Creating Dashboards#

Once you have Prometheus and Grafana set up, you can create dashboards to visualize NIM metrics:

  1. In Grafana, click on “Dashboards” in the sidebar and then New > New Dashboard.

  2. Click Add visualization.

  3. Select your Prometheus data source.

  4. Use the query builder to select metrics such as gpu_utilization, gpu_memory_used_bytes, or process_cpu_seconds_total.

  5. Configure the visualization settings and add the panel to your dashboard.

  6. Repeat the above steps for additional metrics you want to monitor.

For more detailed instructions on building Grafana dashboards, refer to the Grafana Fundamentals tutorial.

Tip

Refer to the troubleshooting page if you are encountering issues with metrics collection or visualization.

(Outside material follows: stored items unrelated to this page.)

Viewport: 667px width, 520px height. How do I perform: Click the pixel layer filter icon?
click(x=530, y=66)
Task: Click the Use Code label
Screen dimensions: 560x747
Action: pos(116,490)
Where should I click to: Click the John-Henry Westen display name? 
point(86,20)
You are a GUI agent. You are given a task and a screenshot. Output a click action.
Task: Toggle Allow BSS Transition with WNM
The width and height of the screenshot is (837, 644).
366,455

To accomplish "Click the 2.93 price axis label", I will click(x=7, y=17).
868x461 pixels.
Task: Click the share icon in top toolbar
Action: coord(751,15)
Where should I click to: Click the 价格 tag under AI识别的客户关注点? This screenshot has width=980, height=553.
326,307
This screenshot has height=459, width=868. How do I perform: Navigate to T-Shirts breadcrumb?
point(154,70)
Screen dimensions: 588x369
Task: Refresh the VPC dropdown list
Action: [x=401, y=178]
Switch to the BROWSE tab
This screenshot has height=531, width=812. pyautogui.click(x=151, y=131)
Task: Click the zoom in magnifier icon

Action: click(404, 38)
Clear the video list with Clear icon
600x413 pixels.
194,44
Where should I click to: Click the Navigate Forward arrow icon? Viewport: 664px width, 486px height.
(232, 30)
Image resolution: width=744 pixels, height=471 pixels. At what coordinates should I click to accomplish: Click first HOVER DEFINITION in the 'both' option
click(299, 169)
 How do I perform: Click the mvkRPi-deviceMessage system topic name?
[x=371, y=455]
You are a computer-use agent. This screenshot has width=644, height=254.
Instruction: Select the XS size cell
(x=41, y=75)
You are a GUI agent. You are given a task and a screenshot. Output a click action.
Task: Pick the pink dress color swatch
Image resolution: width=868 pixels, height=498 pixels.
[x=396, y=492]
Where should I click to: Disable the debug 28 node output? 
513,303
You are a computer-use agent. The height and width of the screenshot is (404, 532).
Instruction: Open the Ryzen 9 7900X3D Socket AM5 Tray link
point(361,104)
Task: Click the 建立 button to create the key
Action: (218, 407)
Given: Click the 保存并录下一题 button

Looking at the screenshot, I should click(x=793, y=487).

Observability extras for Cosmos3-Generator#

In addition to the metrics endpoint described above, Cosmos3-Generator exposes the following HTTP endpoints for inspection and health-checking:

Method

Path

Description

GET

/v1/health/live

Liveness probe. Returns 200 once the HTTP layer is up; does not wait for warmup.

GET

/v1/health/ready

Readiness probe. Returns 200 only after first-run engine compilation and warmup complete.

GET

/v1/metrics

Prometheus metrics (same endpoint described in the section above).

GET

/v1/metadata

Selected profile, checkpoint field (default profile reference, or the NIM_FT_CHECKPOINT path under Bring your own checkpoint for Cosmos3-Generator).

GET

/v1/models

OpenAI-compatible model list. Returns the model currently being served.

GET

/v1/manifest

Contents of the in-container model manifest. Useful for confirming which profile and artifact bundle were resolved at boot time.

GET

/v1/version

Product release version and server API version.

GET

/v1/license

Bundled license info.

Logging knobs#

  • NIM_LOG_LEVEL (default INFO) — Python logger level for the NIM service. Set to DEBUG for verbose request-handling logs.

  • TLLM_LOG_LEVEL (default ERROR) — TRT-LLM engine logger. Set to INFO to see engine load progress, autotune events, and execution traces. Independent of NIM_LOG_LEVEL.